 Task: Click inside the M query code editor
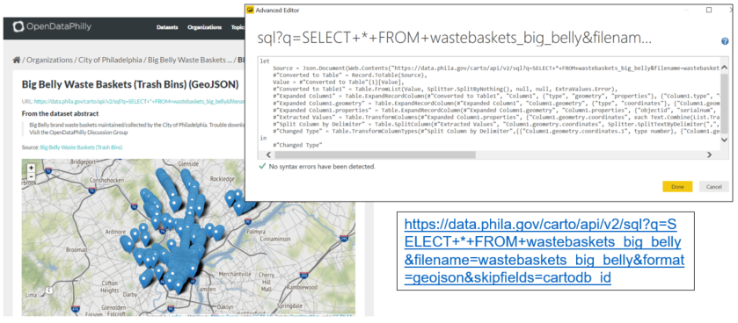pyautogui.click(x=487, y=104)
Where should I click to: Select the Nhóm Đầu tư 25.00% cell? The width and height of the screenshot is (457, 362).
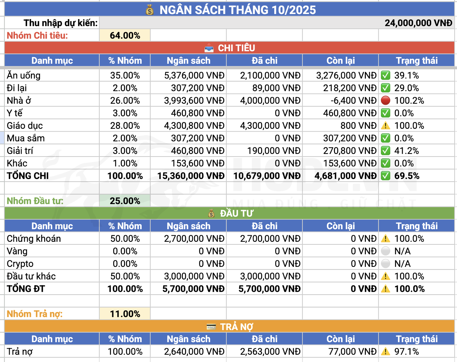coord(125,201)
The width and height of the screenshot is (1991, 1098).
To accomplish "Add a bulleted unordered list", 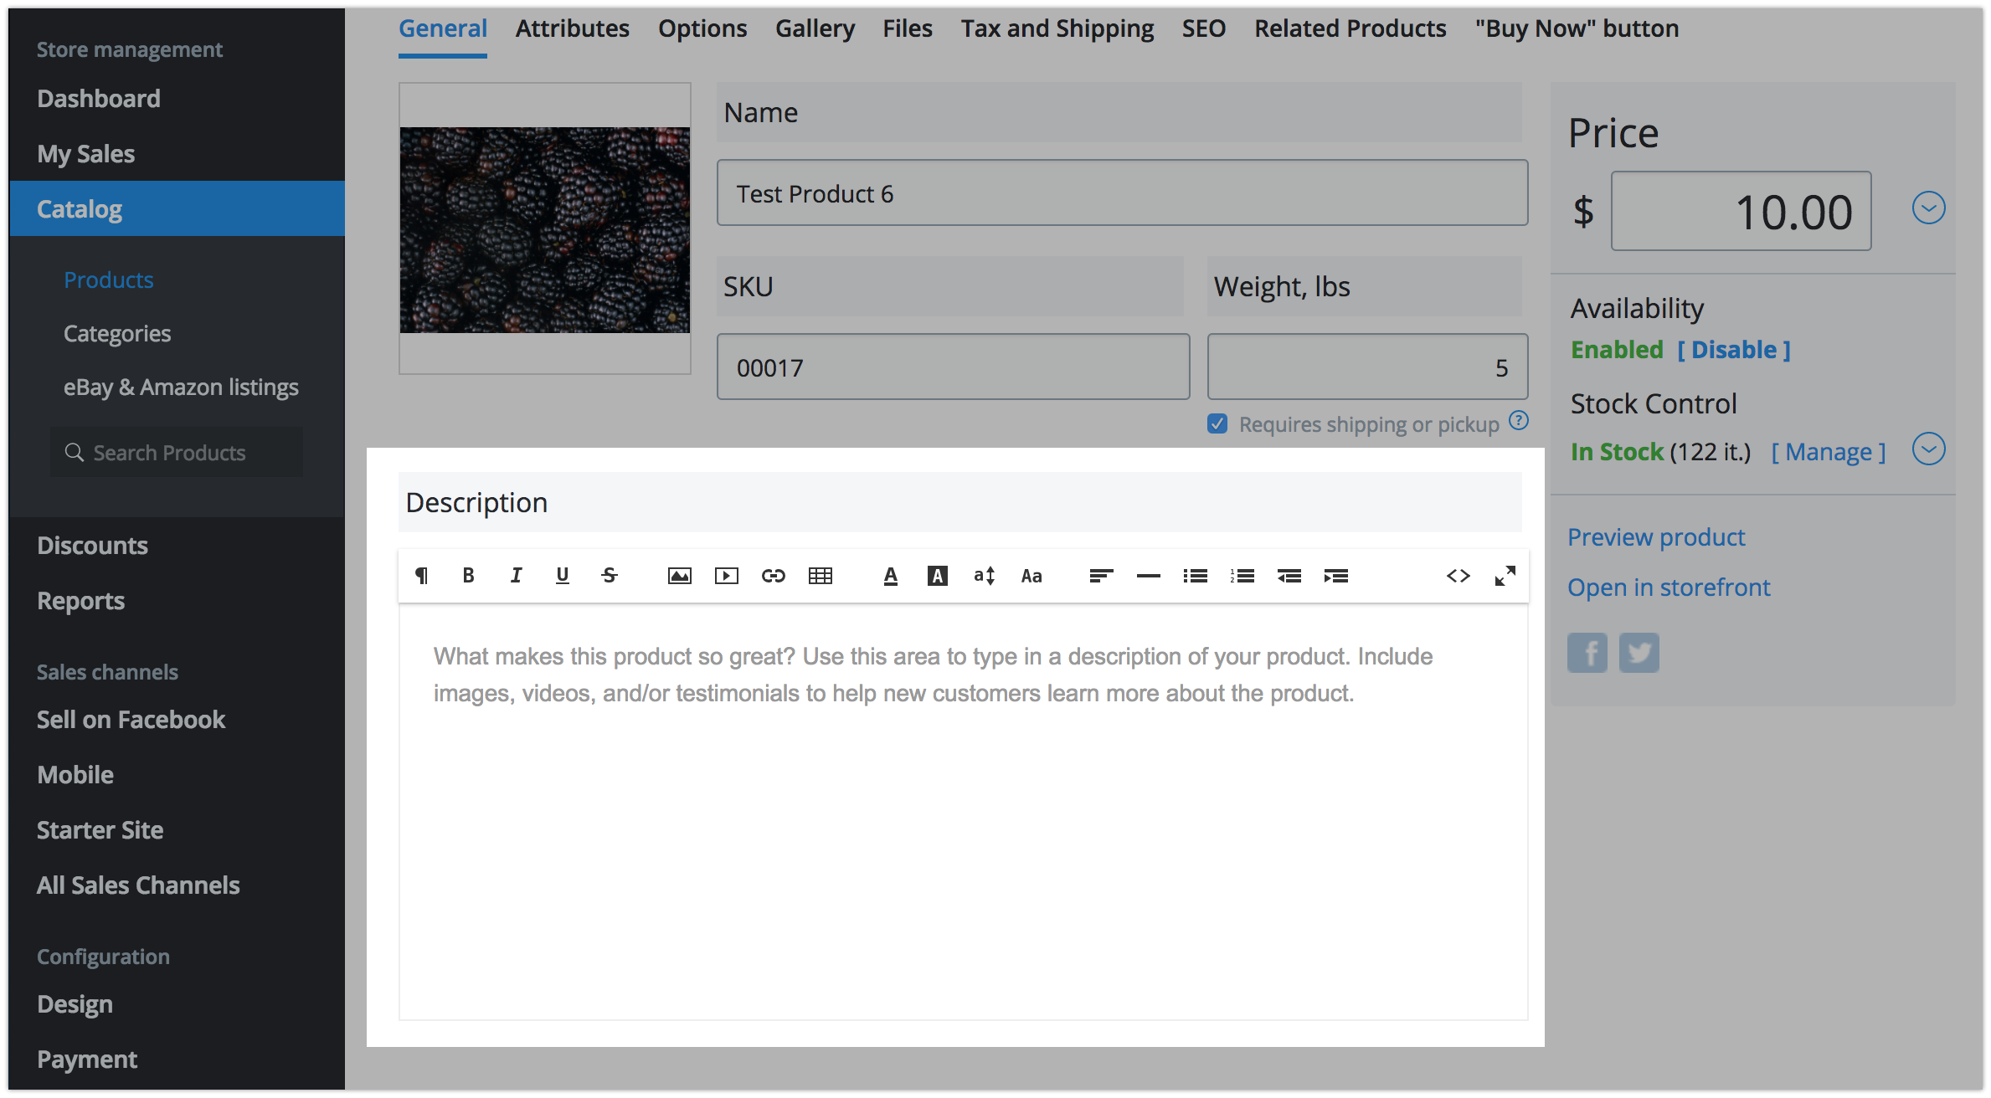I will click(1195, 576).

++++

Pull out the lines of the material from its first line through the line that contains "coord(125,201)", copying each one character for character. Leave the pictures out.

* Response to the task:
 Task: Click inside the M query code editor
pyautogui.click(x=487, y=104)
Where should I click to: Select the Nhóm Đầu tư 25.00% cell? The width and height of the screenshot is (457, 362).
coord(125,201)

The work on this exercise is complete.